家を新築したあとに必要になる最初の登記が、建物表題登記です。
新築住宅を建てた方の中には、
「登記は司法書士が全部やってくれるのでは?」
「建物表題登記と保存登記は何が違うの?」
「いつまでに申請しないといけないの?」
「必要書類は何を準備すればいい?」
「土地家屋調査士と司法書士のどちらに依頼するの?」
と疑問に思う方も多いです。
結論からいうと、建物表題登記は、新築した建物を初めて登記簿に記録するための手続きです。
そして、建物表題登記は不動産の「表示に関する登記」にあたるため、専門家に依頼する場合は土地家屋調査士が担当します。
一方、建物表題登記が完了したあとに行う所有権保存登記や抵当権設定登記は、司法書士が担当するのが一般的です。
また、建物表題登記には申請期限があります。
不動産登記法では、表題登記がない建物の所有権を取得した者は、所有権取得の日から1か月以内に表題登記を申請しなければならないとされています。
この記事では、建物表題登記とは何か、申請期限、必要書類、費用、手続きの流れ、土地家屋調査士と司法書士の役割の違い、放置した場合のリスクを初心者にもわかりやすく解説します。
建物表題登記とは?
建物表題登記とは、新しく建てられた建物を、初めて法務局の登記簿に記録する手続きです。
新築した建物は、完成しただけでは法務局の登記簿に自動で記録されるわけではありません。

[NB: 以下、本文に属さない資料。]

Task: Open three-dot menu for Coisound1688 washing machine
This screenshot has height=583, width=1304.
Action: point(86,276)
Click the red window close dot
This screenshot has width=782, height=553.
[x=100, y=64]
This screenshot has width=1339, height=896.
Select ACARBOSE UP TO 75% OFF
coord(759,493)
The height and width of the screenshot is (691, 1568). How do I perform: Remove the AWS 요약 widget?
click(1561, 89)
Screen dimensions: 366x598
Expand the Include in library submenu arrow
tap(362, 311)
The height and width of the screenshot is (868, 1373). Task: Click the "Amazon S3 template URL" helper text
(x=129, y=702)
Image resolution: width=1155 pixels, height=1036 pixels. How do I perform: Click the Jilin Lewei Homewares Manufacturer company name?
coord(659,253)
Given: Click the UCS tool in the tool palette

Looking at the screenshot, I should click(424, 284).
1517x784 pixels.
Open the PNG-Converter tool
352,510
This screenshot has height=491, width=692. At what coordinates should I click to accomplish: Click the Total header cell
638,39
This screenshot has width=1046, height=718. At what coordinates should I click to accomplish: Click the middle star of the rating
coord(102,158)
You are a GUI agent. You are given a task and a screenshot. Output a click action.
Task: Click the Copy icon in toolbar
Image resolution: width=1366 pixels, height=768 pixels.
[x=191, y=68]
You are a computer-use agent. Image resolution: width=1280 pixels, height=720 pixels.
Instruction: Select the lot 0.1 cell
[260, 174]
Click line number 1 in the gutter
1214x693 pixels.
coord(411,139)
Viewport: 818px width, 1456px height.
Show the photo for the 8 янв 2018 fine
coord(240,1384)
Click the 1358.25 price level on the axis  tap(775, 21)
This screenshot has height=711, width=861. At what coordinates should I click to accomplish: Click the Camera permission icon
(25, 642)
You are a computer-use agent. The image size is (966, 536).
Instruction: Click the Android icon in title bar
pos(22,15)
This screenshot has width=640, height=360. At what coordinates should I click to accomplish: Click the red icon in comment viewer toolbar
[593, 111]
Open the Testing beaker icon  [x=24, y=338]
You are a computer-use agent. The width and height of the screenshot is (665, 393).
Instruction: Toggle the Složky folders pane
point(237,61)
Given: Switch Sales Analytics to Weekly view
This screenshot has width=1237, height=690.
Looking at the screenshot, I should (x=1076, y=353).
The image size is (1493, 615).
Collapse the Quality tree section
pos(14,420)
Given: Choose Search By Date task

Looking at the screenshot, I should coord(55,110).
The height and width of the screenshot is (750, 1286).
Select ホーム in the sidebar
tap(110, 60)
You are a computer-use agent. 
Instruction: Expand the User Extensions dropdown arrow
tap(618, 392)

所有者が申請することで、初めて建物の登記記録が作られます。
建物表題登記によって、登記簿の「表題部」に建物の基本情報が記録されます。
建物表題登記で記録される内容
建物表題登記では、主に次のような情報が登記されます。
- 建物の所在
- 家屋番号
- 建物の種類
- 建物の構造
- 床面積
- 新築年月日
- 表題部所有者の住所
- 表題部所有者の氏名
たとえば、一般的な住宅であれば、種類は「居宅」、構造は「木造かわらぶき2階建」や「木造合金メッキ鋼板ぶき2階建」などのように記録されます。
床面積は、1階、2階など各階ごとに記載されます。
このように、建物表題登記は、建物の物理的な状況や所有者を最初に登記簿へ記録する手続きです。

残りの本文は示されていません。